_The task_. Write out the following lines word for word, starting at the line that contains "Where should I" and stopping after the line that contains "Looking at the". Leave the pictures out of your copy.

_Records supplied_.
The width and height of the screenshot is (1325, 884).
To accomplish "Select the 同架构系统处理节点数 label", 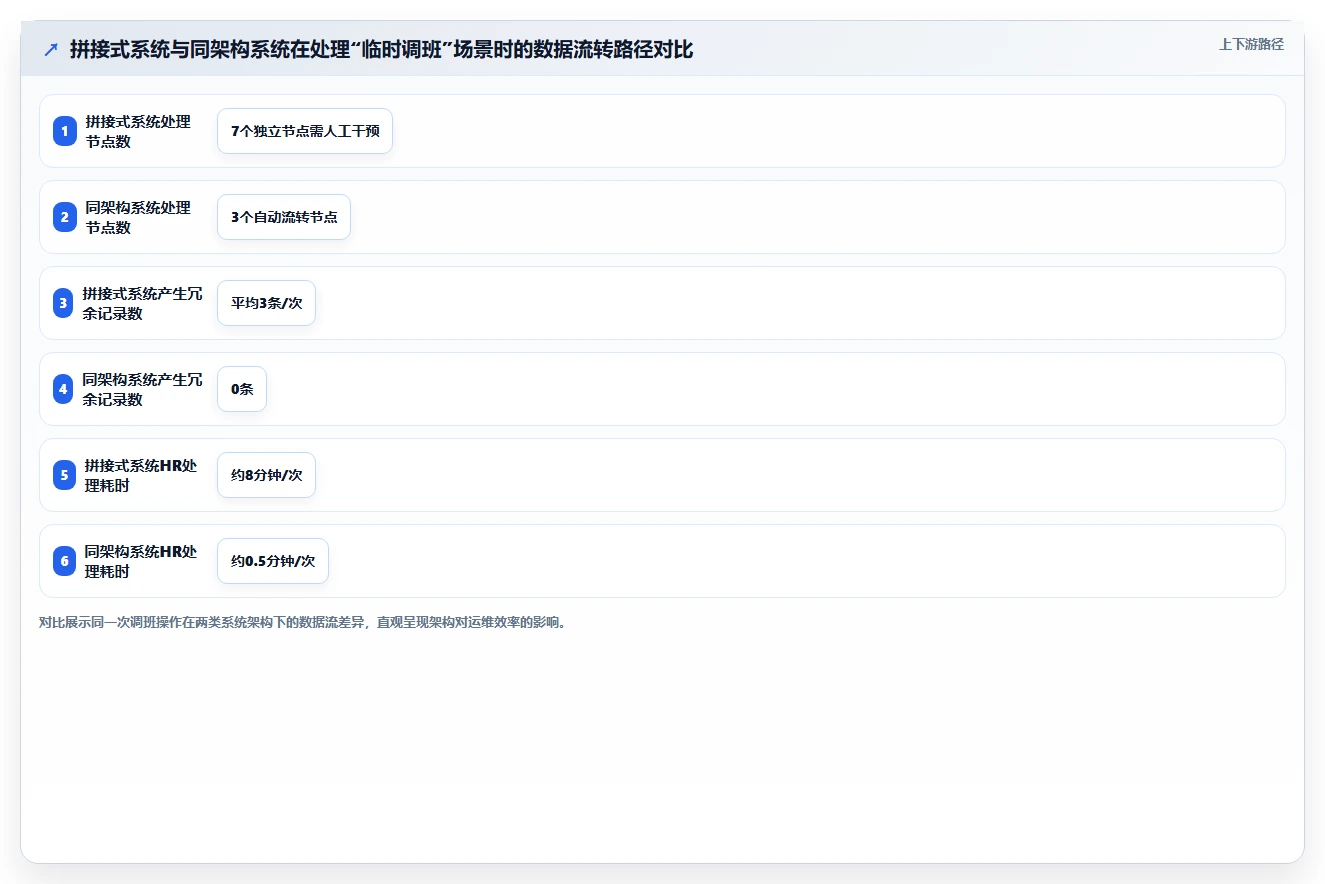I will coord(138,217).
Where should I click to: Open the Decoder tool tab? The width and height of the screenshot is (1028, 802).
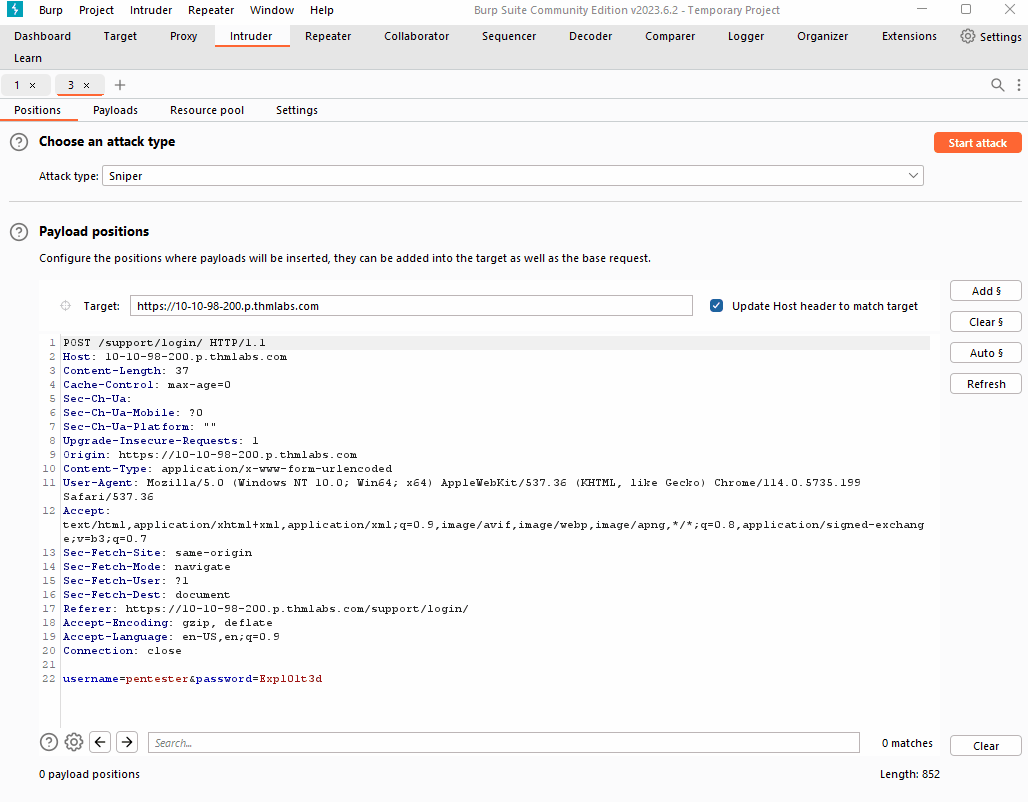(x=590, y=36)
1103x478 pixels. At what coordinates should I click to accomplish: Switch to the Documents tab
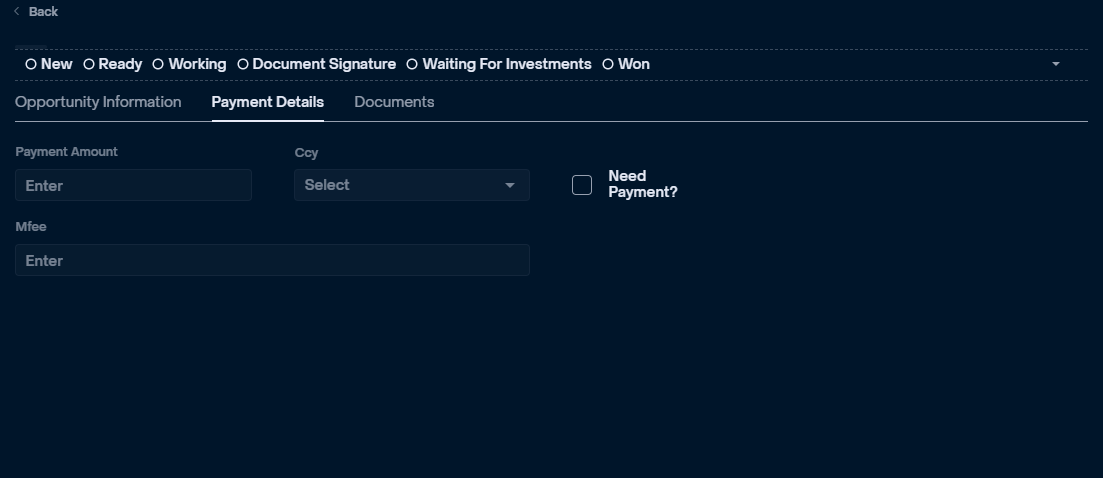tap(394, 102)
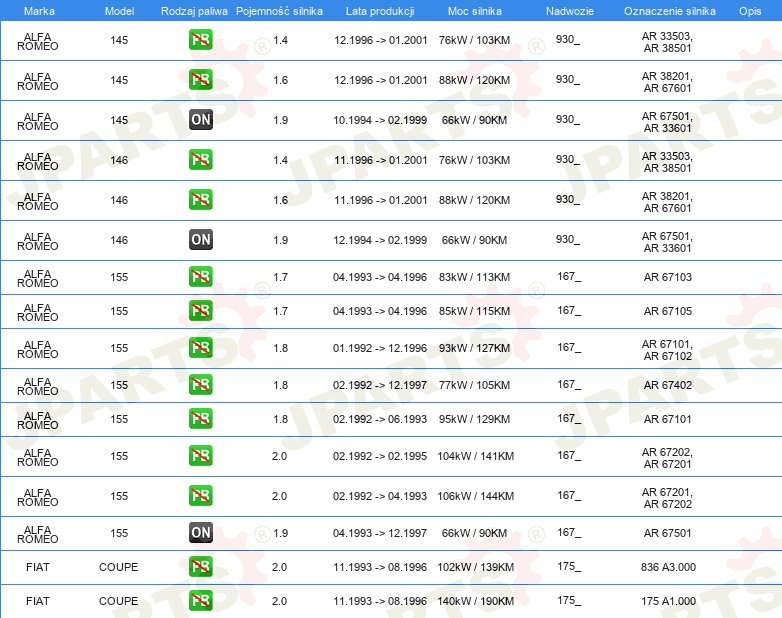This screenshot has width=782, height=618.
Task: Click the petrol icon in AR 67402 row
Action: pos(201,385)

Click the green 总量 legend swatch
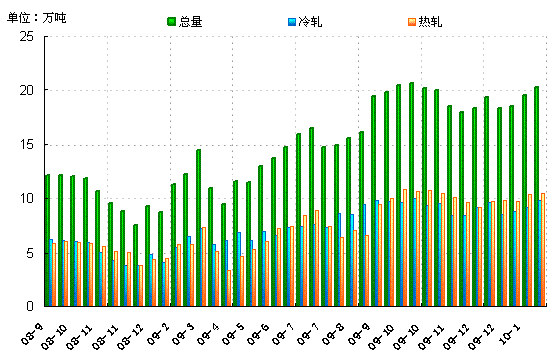(x=171, y=22)
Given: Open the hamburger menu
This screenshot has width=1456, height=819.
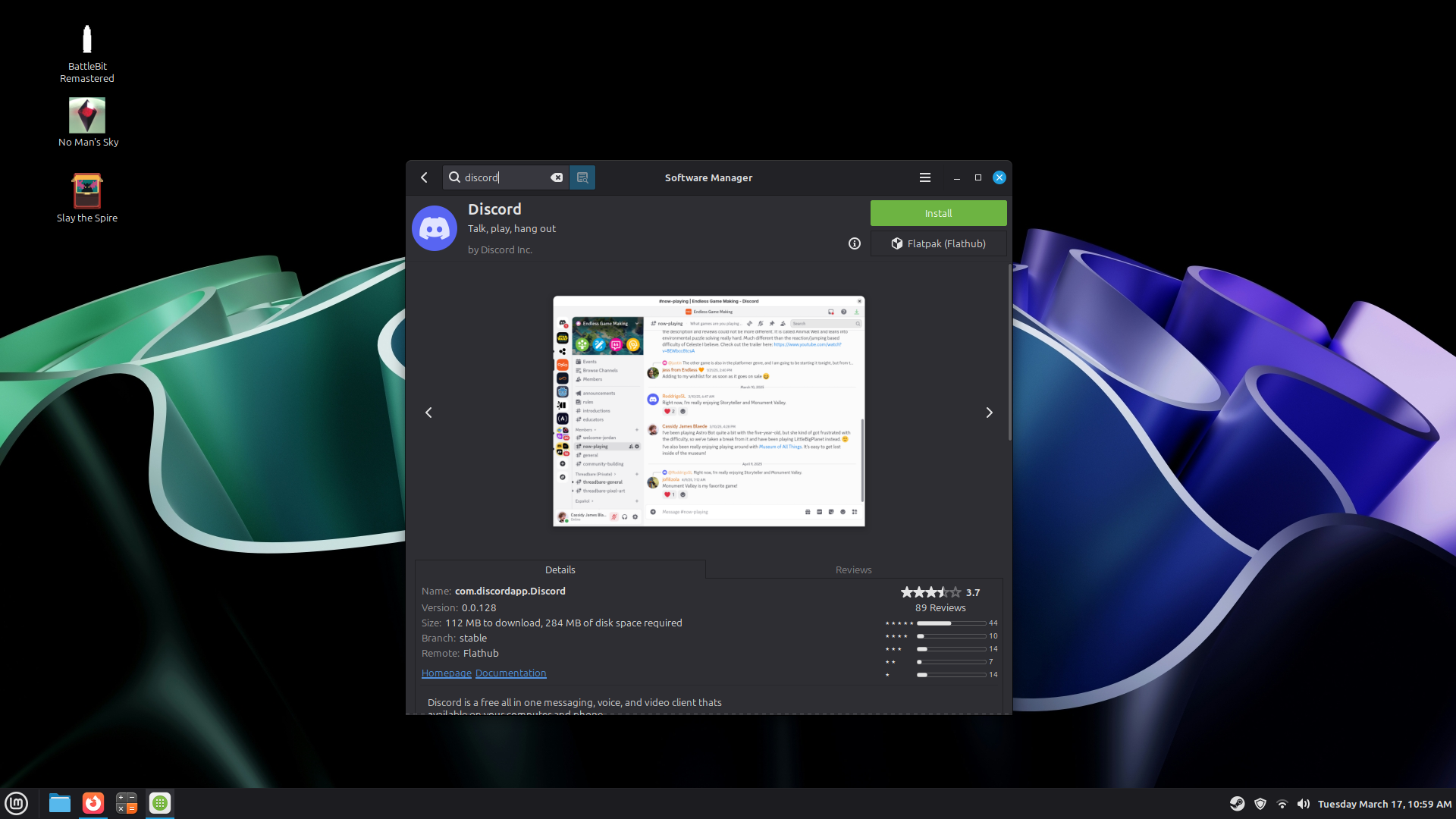Looking at the screenshot, I should point(924,177).
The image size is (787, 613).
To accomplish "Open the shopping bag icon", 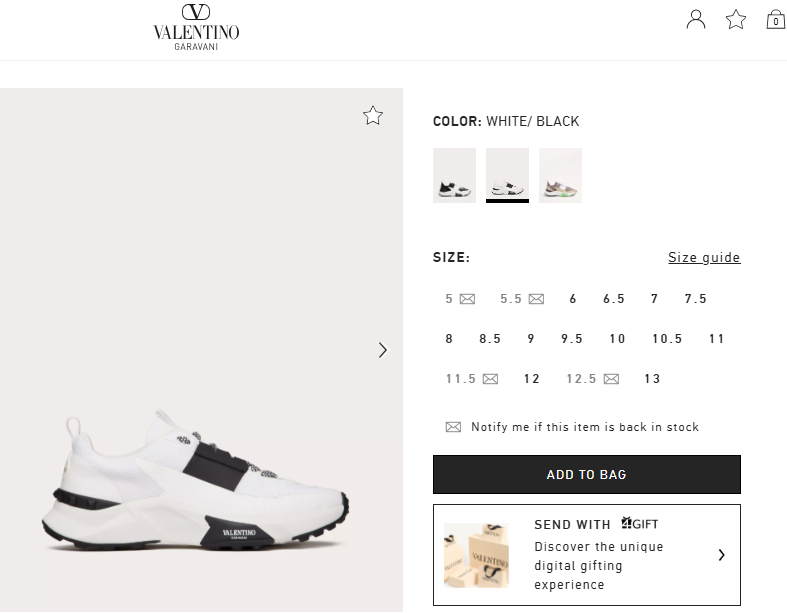I will (x=775, y=19).
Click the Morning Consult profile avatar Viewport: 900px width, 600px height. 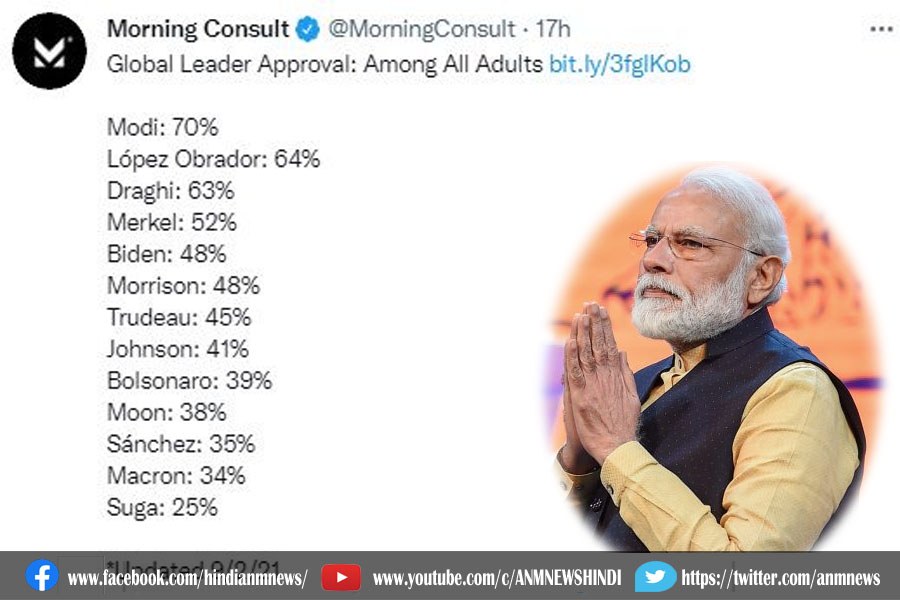coord(49,52)

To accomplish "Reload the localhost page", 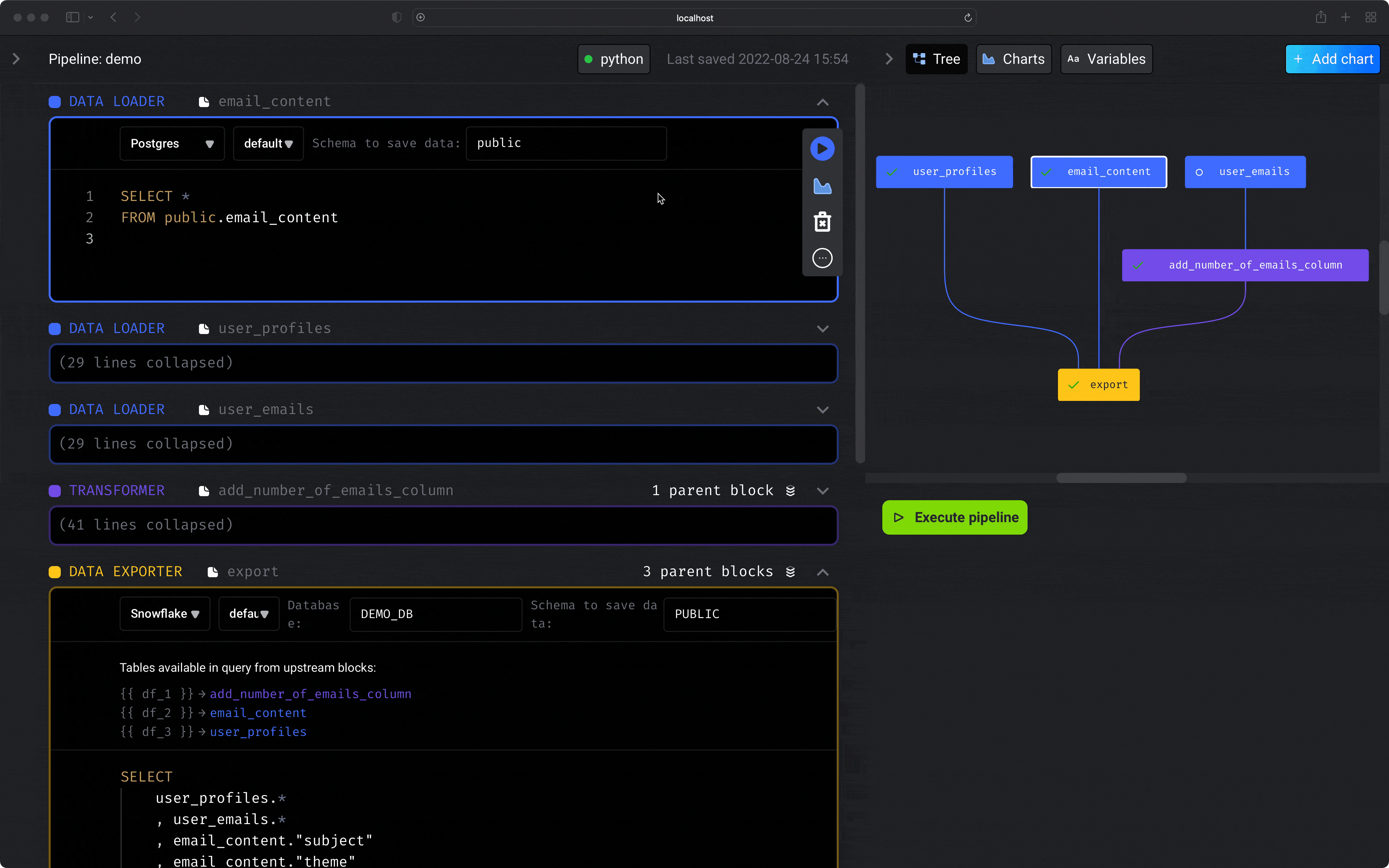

_Exercise answer_.
Where should I click to: Open the Decoder tool tab? The width and height of the screenshot is (1028, 802).
(x=590, y=36)
1103x478 pixels. At what coordinates should I click to accomplish: Switch to the Documents tab
tap(394, 102)
This screenshot has width=782, height=618.
Task: Click the petrol icon in AR 67402 row
Action: pos(201,385)

Click the green 总量 legend swatch
(x=171, y=22)
Given: Open the hamburger menu
This screenshot has width=1456, height=819.
Looking at the screenshot, I should point(924,177).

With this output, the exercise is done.